20 outubro 2007

constituição

Principiemos, então, pela semântica: Constituição Política significa o conjunto de normas jurídicas que estruturam a organização política limitada de uma sociedade, que garantem os direitos fundamentais dos indivíduos a que se destinam, e que balizam os parâmetros da ordem jurídica. Não tem que ser um documento escrito e uniforme (Reino Unido, Israel, Nova Zelândia), não carece de um poder constituinte de raiz popular (a esmagadora maioria das Constituições do séc. XIX foram outorgadas pelos monarcas), menos ainda tem que ser a «Constituição do Estado», embora todos os Estados modernos disponham de uma Constituição.

Neste último caso – a de uma comunidade política que não é um Estado, mas dispõe de uma Constituição – está claramente a União Europeia. Esta é uma organização política de entidades estaduais e de cidadãos, que dispõe, à semelhança do Reino Unido, de uma unwritten Constituition, também ela com statute laws (os tratados), normas consuetudinárias que organizam o poder (inúmeras, mas, a título de simples exemplo, as que atribuíam dois comissários aos cinco grandes Estados da União, em detrimento dos outros que apenas indicavam um), e uma vastíssima jurisprudência com valor constitucional, graças à qual se enunciaram os princípios fundamentais do direito comunitário, entre eles o do seu primado sobre os direitos nacionais dos Estados-membros. A este respeito, diga-se que o direito comunitário prevalece, como não poderia deixar de ser, sobre o direito interno dos Estados, inclusivamente sobre o Direito Constitucional, ao ponto de várias Constituições (entre elas a nossa) terem tido a necessidade de realizarem revisões extraordinárias para se conformarem às normas comunitárias. Se isto não chegar como prova, imagine-se o que seria uma Constituição de um Estado-membro incorporar uma norma expressa que proibisse os princípios da economia de mercado, da livre concorrência ou diminuísse a democracia (lembram-se do Haider?). Qual subsistiria?

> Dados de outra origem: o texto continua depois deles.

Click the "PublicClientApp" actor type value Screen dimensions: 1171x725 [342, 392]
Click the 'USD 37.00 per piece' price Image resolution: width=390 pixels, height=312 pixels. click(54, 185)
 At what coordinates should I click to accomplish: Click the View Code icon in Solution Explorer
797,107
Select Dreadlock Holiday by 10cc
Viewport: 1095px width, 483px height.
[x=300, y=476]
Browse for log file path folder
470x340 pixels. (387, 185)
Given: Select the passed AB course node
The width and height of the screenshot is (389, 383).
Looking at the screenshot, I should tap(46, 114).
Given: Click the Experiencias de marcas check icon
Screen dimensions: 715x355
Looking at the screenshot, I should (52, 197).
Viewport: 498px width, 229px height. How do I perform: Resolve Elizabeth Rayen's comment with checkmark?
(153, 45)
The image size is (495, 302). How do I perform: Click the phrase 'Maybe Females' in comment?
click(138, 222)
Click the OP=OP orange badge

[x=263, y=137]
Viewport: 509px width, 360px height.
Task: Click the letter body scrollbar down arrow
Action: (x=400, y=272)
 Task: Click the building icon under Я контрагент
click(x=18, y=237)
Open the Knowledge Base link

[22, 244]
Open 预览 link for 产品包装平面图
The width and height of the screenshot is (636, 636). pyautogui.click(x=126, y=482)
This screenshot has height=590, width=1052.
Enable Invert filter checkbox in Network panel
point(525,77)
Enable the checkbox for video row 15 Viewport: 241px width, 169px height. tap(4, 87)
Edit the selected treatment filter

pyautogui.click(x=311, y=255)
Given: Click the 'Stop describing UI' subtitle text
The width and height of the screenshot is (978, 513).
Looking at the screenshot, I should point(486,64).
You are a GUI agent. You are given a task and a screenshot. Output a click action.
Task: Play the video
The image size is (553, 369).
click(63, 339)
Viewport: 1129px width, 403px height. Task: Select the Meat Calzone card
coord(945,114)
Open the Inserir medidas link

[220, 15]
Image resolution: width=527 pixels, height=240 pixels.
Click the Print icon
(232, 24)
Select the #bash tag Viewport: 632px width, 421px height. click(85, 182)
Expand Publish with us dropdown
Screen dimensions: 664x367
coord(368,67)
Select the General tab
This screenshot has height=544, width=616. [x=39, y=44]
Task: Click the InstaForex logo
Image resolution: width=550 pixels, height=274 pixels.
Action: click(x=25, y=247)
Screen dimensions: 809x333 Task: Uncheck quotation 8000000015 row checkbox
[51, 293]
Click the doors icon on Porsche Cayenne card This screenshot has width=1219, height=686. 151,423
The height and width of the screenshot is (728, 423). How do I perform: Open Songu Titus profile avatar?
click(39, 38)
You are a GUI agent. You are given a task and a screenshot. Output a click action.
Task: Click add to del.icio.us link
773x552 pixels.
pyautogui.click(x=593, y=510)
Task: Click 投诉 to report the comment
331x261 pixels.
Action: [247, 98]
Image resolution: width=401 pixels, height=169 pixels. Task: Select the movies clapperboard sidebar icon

Portanto, é um tanto ou quanto caricato que se tenha por aí andado a discutir a inefável Constituição de Giscard, que era, nem mais nem menos, que um trabalho de corte e costura de tudo isto, pomposamente embrulhado com um pífio celofane e um laçarote piroso, como só alguns franceses são capazes de fazer. Isso irritou muita gente, como o meu bom amigo CAA, que continua a amar a pátria e os símbolos eternos da portugalidade. Desta vez, graças à manha e à paciência de chinês de Barroso (que acabou de ganhar mais quatro anos em Bruxelas), a sintaxe foi às malvas e a semântica continuou, como desde há muito e até aqui, na mesma. Ah, e ainda deram de bónus aos soberanistas o ignóbil Hino da Alegria, as bandeirinhas da União, o delirante Ministro dos Negócios Estrangeiros da União (ninguém me convence que não era uma partida de mau gosto ao senhor Solana), e mais alguma tralha simbólica da Constituição que o não foi.